In response to outer-borough legend, the competition has been held annually since 1916, when Nathan Handwerker opened a sizzling canine joint on the nook of Surf and Stillwell Avenues in Coney Island.

However like many legends, this one is generally fantasy. The competition really started within the early Seventies, and in 2010, one in every of its authentic promoters, Mortimer Matz, admitted that he had cooked up the origin story in “Coney Island pitchman fashion.”

In recent times, the occasion has been powered largely by the wiener puns and theatrical patriotism of Mr. Shea, who calls it “a celebration of freedom,” and by the star energy of Mr. Chestnut.

The competition made him well-known, and he in flip grew to become synonymous with the occasion — which suggests his specter loomed over the proceedings this yr. Because the weigh-in ceremony started on Wednesday, Mr. Shea repeated the story of Mr. Chestnut’s departure for the group, earlier than reassuring them that he could be welcome to return to the Coney Island occasion at any time.

Representatives for Mr. Chestnut didn’t reply to a request for touch upon Wednesday.

For individuals who nonetheless wished to observe Mr. Chestnut eat an unsettling variety of sizzling canine on July 4, he was to journey to Fort Bliss, in El Paso, to compete in opposition to troopers in a five-minute sizzling canine consuming contest. The occasion will stream stay on Mr. Chestnut’s YouTube channel at 5 p.m. Jap.
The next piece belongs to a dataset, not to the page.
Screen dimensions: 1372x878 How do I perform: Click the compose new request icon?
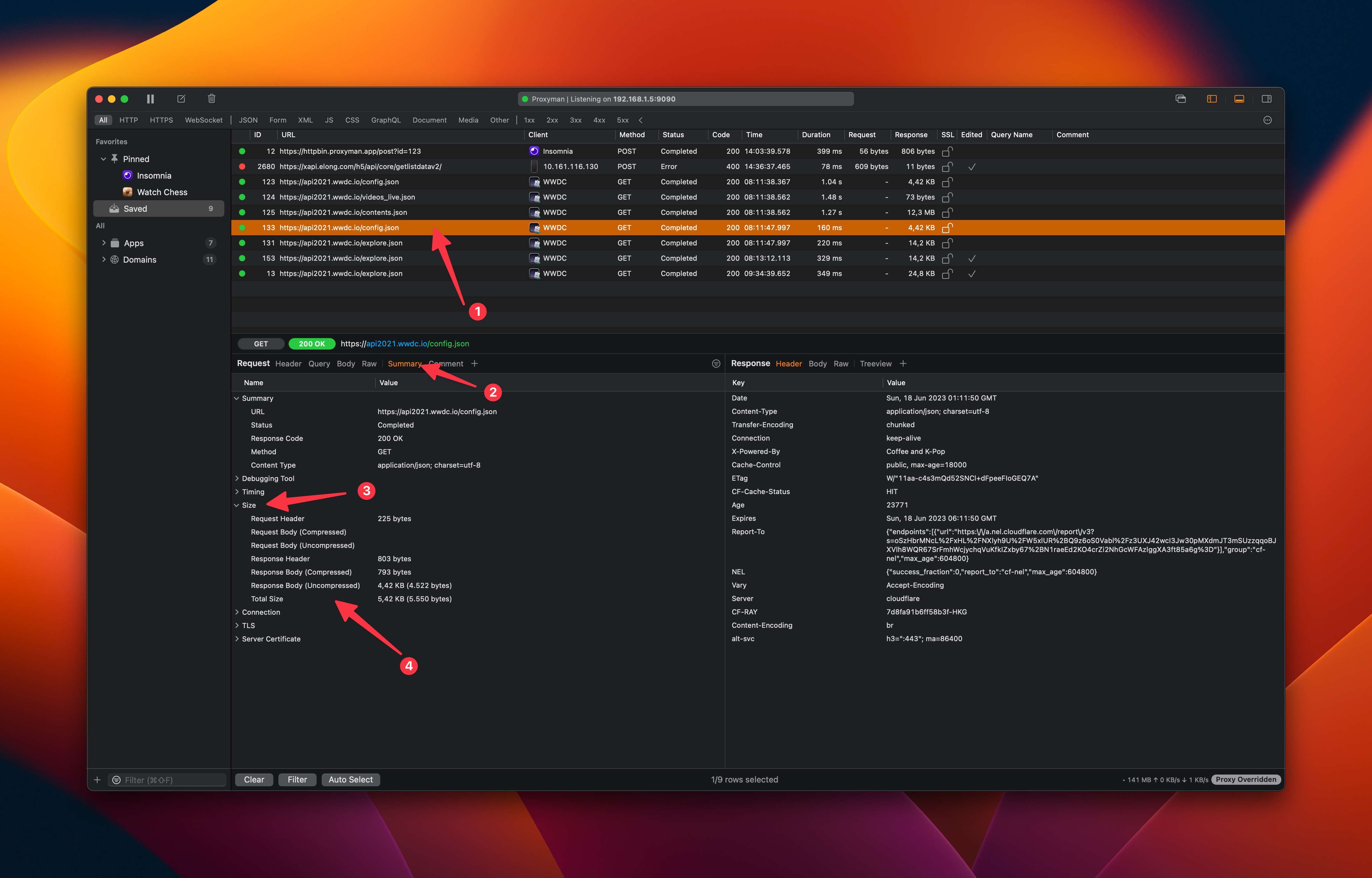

He may even headline a sizzling canine consuming contest on Labor Day that may stream stay on Netflix, together with Takeru Kobayashi, one other former July 4 sizzling canine champion who was ejected from the Coney Island contest in 2010 after a falling out with Main League Consuming.

Mr. Chestnut’s trajectory might have taken him out of the Nathan’s competitors — for now, no less than — however Mr. Webb mentioned on Wednesday that some model of his celeb standing is what everybody within the contest hoped to realize.

That’s the reason they spend the yr coaching, consuming and stretching their stomachs. (His methodology entails utilizing a foam curler on his stomach adopted by a visit to a buffet, he mentioned.)

“We’re all bizarre,” mentioned Mr. Webb, as an individual in a large sizzling canine costume danced close by for TV cameras lined up beneath the Vessel in Hudson Yards. “We’re all bizarre in our method. However we’re hella aggressive and fairly disciplined. And that’s sort of the half individuals don’t see.”